Patent Application
20240225375
Washrooms in commercial and residential buildings typically include products such as toilet tissue, paper towels, diapers, feminine products, liquid products such as soap, and aerosol products such as air fresheners. These products are typically housed by a dispenser and are dispensed as needed by the user. Certain dispenser used in public restrooms and the like are wall mounted units that typically include a house or structure that is affixed to a wall. These can be opened by a maintenance person for refilling or servicing. The dispensers typically include a delivery device, such as a dosing pump, and a sensor that activates device, such as a lever or button, for actuating the dosing pump in order to dispense a liquid product (e.g., hand soap). This type of dispenser has become known in the art as a “hands-free” dispenser in that it is not necessary for the user to manually activate or otherwise handle the dispenser to initiate a dispense cycle. The control systems and mechanical aspects of hands-free dispensers are wide and varied. Certain of these automatic dispensers include motors and motor housing that are operable to dispense product from the dispenser. Conventional dispensers include motors and motor housing that are subject to friction and vibration during operation of the motor to dispense product. Such friction and vibration can cause wear and breakage. When such wear occurs, this can cause the motor to not work properly or can cause the dispenser to generate offensive noise during operation of the dispenser.
In view of the above, a need exists for a dispenser design that allows for more improved dispenser design control and/or for incorporating different functionality into a dispenser.

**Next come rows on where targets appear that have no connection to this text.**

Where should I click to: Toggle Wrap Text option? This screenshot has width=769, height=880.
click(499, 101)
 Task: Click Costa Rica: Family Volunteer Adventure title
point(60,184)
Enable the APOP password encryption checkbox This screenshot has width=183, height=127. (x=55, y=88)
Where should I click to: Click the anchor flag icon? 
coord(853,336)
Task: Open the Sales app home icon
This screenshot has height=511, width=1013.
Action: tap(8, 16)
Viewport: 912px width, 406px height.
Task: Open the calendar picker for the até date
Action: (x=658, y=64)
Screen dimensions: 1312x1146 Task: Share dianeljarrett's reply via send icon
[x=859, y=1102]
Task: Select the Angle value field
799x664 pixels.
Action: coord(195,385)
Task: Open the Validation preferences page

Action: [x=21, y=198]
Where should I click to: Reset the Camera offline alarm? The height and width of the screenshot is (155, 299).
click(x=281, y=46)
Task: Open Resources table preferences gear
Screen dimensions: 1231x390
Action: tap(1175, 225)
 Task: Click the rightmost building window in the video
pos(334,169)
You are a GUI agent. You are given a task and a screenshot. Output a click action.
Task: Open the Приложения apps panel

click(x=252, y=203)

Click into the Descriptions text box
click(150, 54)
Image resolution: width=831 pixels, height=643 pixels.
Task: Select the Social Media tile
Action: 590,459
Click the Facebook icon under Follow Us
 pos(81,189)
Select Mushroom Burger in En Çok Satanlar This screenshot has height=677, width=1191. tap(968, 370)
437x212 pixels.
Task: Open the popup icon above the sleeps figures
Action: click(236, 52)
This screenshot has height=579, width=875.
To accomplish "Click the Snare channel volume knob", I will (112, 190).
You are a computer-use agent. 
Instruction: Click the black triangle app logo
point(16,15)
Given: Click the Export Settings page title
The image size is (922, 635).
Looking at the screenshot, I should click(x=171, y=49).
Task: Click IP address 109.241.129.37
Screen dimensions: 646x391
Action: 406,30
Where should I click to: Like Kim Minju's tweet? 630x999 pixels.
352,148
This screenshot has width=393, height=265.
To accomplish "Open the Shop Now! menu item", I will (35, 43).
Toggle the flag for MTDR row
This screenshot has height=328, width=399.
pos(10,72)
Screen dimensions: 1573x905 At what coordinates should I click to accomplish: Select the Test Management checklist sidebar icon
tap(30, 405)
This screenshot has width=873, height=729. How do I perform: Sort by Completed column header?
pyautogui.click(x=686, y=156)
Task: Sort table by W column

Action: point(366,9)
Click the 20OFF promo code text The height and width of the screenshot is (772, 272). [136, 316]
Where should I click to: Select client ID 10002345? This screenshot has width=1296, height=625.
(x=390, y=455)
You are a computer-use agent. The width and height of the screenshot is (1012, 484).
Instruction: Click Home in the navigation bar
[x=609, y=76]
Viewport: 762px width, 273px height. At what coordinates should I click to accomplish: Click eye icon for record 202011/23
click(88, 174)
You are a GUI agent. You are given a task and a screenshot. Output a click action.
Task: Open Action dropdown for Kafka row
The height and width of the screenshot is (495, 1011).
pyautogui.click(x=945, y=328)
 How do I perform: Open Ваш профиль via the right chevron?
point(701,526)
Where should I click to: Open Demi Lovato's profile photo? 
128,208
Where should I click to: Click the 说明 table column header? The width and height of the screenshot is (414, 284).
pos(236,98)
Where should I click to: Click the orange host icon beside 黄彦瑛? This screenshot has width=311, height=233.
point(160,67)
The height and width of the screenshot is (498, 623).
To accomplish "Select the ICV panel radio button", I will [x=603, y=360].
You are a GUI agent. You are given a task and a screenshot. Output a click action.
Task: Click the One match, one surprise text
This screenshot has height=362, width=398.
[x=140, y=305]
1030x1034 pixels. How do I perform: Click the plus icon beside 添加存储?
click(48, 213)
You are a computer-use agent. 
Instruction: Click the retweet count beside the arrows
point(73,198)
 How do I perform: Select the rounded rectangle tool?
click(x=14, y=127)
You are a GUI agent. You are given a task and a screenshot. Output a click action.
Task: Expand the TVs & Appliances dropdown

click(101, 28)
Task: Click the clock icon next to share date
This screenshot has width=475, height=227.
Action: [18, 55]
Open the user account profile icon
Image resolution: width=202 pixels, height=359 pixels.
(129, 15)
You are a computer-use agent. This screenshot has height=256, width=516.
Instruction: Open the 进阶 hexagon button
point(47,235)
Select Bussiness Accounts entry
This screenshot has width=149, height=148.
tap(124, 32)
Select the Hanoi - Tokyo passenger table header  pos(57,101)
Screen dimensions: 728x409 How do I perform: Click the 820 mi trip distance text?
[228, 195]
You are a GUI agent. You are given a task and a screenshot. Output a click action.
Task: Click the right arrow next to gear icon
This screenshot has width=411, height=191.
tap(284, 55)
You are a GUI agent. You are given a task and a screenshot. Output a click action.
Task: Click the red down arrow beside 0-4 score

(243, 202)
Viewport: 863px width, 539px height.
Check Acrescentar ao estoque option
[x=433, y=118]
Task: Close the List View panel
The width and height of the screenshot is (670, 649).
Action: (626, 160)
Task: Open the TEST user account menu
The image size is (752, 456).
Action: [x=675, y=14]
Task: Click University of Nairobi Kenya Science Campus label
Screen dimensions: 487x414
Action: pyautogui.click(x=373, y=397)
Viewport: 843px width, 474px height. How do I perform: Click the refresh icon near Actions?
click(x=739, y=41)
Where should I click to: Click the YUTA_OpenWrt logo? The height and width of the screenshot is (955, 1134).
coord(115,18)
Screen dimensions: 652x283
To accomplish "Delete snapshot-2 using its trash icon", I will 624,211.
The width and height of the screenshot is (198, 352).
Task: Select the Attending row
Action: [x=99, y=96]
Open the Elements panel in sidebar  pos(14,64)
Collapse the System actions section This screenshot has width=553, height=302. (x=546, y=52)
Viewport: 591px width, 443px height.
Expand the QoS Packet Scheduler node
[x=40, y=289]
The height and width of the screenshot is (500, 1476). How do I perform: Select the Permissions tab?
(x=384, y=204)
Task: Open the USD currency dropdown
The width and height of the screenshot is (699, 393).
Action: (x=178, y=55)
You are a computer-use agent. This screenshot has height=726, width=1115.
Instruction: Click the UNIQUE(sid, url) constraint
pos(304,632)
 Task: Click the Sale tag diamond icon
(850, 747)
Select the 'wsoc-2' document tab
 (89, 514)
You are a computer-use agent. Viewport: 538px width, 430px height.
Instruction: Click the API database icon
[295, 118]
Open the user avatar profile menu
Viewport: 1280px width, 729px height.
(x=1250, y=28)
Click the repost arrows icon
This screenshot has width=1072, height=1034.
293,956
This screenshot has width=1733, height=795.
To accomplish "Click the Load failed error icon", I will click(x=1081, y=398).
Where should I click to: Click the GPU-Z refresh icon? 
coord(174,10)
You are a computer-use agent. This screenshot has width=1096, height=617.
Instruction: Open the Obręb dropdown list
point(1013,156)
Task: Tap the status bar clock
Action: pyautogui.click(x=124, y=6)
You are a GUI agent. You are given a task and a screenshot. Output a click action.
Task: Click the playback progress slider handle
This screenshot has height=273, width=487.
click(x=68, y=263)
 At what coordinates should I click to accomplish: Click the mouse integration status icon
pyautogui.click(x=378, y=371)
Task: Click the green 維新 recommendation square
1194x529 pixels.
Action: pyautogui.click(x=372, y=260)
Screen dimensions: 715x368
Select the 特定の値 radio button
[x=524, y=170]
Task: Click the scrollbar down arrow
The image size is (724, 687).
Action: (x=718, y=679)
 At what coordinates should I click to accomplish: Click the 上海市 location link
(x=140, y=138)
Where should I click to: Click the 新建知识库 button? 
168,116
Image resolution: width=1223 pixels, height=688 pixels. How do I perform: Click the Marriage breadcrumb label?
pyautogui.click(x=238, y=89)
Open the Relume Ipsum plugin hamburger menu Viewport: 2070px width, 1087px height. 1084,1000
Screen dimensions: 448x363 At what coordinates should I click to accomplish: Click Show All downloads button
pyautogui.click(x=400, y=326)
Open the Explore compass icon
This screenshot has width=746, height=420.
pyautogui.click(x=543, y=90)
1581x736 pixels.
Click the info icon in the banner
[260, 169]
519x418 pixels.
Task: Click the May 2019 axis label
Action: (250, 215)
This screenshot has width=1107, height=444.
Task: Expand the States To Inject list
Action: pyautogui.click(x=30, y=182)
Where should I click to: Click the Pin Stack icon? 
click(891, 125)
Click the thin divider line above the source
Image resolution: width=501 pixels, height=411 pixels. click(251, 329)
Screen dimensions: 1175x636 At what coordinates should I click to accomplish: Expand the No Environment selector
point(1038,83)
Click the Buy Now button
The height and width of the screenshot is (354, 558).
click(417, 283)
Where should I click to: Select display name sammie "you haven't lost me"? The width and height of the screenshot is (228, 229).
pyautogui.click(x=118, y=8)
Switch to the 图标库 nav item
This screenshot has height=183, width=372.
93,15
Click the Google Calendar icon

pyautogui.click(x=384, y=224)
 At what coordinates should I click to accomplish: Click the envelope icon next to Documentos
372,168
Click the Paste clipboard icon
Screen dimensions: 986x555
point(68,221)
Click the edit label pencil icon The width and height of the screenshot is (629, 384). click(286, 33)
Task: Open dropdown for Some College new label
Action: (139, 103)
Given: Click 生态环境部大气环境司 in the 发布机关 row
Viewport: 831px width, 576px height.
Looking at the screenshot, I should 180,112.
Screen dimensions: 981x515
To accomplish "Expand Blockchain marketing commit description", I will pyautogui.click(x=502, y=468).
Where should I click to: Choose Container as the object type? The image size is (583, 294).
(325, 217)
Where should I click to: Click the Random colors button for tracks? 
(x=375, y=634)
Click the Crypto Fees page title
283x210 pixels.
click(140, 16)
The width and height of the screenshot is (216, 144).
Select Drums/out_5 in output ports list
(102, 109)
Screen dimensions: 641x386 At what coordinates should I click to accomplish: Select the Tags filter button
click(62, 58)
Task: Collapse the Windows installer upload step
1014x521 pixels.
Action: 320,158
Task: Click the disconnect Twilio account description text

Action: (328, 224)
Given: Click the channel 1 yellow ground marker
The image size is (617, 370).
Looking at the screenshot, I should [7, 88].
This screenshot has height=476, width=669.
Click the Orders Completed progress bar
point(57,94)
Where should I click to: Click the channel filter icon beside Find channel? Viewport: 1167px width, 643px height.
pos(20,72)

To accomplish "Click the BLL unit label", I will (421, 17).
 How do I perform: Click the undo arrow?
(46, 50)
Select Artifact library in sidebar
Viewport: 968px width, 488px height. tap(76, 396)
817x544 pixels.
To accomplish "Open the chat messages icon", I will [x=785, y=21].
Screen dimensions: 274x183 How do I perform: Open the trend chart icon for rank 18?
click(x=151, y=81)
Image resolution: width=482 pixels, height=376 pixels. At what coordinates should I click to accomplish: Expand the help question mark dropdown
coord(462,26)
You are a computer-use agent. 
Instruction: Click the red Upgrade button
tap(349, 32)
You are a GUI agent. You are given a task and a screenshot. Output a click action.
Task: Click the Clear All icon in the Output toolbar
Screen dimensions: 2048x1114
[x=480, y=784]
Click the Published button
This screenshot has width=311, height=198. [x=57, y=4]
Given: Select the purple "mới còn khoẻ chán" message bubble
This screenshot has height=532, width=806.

In general, the present disclosure is directed to a dispenser for viscous liquid, such as hand soap, that includes an improved motor assembly that can reduce friction and/or vibrational-generated noise during operation of the motor assembly. In one embodiment, the dispenser can include a housing having an interior volume so as to retain at least one internal liquid reservoir and a dispensing mechanism contained within the housing for dispensing the viscous liquid. The dispensing mechanism includes a motor assembly. The motor assembly includes a motor having a motor shaft coupled to a motor holder. A first elastomeric member is disposed between the motor and the motor holder. The first elastomeric member can, advantageously, reduce vibration transfer between the motor and the motor holder during operation of the motor. The motor assembly further includes a cam having a cam shaft disposed on the motor shaft. The cam shaft includes a first end coupled to the cam and a second end coupled to the motor housing. For instance, coupling a second end of the cam shaft to the motor housing can reduce wear on the cam shaft given eccentric motion during operation of the cam via the motor. The motor assembly includes a rocker arm coupled to the motor housing and operably coupled to the cam shaft. For instance, the rocker arm can include a slot configured to receive and retain the cam shaft during operation of the motor. The rocker arm is coupled to the cam shaft and is configured to move upon the motor rotating the cam. At least one end and/or portion of the rocker arm is coupled to the internal liquid reservoir such that actuation of the cam and, subsequently the cam shaft, moves the end of the rocker arm to dispense the viscous liquid from the dispenser. For example, at least one end of the rocker arm can be operably connected to a nozzle with a portion disposed in the internal liquid reservoir. Wherein translation of the rocker arm via the motor and cam assembly, activate the nozzle causing viscous liquid product to be dispensed from the internal liquid reservoir.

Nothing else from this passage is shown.